Sam Simmons, you are my hero. It is rare that a television personality has the courage to spawn something that is likely to have just as many people blinking in confusion as there are aching with laughter. It is even rarer that television networks let television personalities do this. And it is especially rare for Australian comedy to take a full-blooded plunge into the realms of outright surrealism. British comedy, sure: The Mighty Boosh, The Young Ones etc. But Australian comedy has always tended more towards observation, character, send-up and traditionally, of course, complete crap.
This is not so much so these days, of course: this year has brought a diverse array of high-class new comedy, including The Strange Calls, Woodley, Mad As Hell and A Moody Christmas. It's actually looking like quite a purple patch for Aussie comedy. But Simmons' new one, Problems, has taken it all in a completely different, and completely demented, direction. And it's exciting.
Of course, comedy fans had known for years Simmons was a unique voice on the stand-up scene, but it's quite another thing to see that voice translate to the screen. TV history is littered with talented comedians who struggle to hit the spot when exposed to the camera. And Simmons is such an idiosyncratic talent, that was a real possibility. But on the evidence so far, there was no need for such worries. Problems is brilliant.
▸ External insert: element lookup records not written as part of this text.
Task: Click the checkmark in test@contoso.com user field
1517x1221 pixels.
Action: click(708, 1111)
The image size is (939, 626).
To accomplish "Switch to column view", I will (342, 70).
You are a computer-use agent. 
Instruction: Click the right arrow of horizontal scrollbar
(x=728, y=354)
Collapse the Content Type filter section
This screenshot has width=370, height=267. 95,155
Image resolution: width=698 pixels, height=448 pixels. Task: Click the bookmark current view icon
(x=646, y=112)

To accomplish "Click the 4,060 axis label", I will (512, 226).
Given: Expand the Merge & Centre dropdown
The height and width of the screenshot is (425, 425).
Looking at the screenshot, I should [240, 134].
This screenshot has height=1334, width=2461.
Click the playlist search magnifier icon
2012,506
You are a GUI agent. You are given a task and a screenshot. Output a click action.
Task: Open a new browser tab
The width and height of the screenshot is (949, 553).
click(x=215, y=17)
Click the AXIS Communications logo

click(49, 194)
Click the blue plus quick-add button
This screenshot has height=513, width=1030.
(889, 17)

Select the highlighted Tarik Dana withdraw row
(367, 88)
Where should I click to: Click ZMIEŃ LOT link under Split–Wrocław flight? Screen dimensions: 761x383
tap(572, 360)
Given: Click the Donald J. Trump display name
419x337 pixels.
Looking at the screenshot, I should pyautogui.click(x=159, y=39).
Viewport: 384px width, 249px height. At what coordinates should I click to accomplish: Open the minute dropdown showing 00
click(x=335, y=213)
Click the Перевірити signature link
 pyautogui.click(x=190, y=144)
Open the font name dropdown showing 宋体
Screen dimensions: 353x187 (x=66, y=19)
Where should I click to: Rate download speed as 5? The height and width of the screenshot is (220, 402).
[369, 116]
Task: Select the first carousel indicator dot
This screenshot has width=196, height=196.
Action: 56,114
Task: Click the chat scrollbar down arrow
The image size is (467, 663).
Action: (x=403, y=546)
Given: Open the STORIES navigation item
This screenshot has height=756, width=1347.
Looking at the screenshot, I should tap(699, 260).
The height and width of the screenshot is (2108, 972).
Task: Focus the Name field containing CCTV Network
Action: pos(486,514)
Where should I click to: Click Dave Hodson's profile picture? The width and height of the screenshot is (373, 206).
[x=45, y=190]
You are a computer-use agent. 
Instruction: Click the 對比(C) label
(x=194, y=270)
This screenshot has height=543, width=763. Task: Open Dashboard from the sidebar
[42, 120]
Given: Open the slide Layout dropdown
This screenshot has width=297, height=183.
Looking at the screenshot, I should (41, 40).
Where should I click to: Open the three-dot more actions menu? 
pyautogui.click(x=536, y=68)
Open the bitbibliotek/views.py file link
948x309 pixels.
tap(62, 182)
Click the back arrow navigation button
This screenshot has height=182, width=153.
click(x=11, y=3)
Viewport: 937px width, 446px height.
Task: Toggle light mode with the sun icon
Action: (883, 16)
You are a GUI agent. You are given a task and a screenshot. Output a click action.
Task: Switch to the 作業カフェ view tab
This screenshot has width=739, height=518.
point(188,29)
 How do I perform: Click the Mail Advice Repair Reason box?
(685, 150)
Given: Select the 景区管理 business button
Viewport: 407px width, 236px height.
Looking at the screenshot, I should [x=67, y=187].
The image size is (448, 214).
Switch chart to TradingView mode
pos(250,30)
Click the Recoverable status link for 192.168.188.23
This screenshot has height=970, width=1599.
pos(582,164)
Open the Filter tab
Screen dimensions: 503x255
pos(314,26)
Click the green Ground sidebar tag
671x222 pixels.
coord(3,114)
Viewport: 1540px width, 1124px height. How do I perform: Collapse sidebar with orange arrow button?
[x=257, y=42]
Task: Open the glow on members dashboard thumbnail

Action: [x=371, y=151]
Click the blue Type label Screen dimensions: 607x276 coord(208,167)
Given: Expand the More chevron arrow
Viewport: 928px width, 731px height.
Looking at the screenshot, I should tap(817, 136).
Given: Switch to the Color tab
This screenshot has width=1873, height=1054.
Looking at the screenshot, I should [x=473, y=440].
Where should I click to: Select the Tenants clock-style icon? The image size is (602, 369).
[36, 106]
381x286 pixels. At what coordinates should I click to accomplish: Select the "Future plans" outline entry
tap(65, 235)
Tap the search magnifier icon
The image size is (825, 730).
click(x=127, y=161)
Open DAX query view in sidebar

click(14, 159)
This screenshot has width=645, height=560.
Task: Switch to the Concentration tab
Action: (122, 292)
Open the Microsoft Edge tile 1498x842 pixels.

It's a sketch show - sort of. And a sitcom - sort of. It's hard to describe. Basically, Sam struggles with the minor, yet momentous, problems besetting his life. Accompanied by his anthropomorphic talking cat, and interspersed with his surreal life adventures, proceedings flit wildly around a surreal sketch world in which the ongoing relationship drama of the moths living behind the couch is perhaps the most grounded in reality.
It defies genre, being in essence a tour through the beautifully fractured landscape of Simmons' mind. What a wonderful place that must be. A place where molehills are mountains, and mountains are molehills, and both are probably made out of jelly. A place where the sky's the limit, and it's also purple, and you can get there by strapping a kite to a unicorn. Basically, it's an odd place, and Sam Simmons is an odd man, and that's the whole point.
Now, when you're dealing with sketch comedy, you're never going to get a 100 per cent hit rate. But it's a lot easier to ride the fluctuations when the comedy is original, interesting and filled with ideas. And Problems is as idea-rich a comedy as you're likely to see: they tumble and cascade over each other, fighting for the prime spot in the front of your mind, bubbling and sizzling and rushing madly to an illogical conclusion. It's not so much a stream of consciousness as a waterfall. But, importantly, it's smart.
Simmons was clever enough to surround himself with stellar talent from among his brother and sister comedians, and clever enough to give them their own moments in the spotlight.
But most of all, he is clever enough to have stepped up and let his twisted comedic psyche roar forth among the masses. Whether Problems will be a hit, I have no idea, but it's a cool, refreshing drink of crazy in the comedy desert, and whenever something so uproariously different crashes our living rooms, it's worth applauding.
■Problems screens on ABC1 on Wednesdays at 9pm.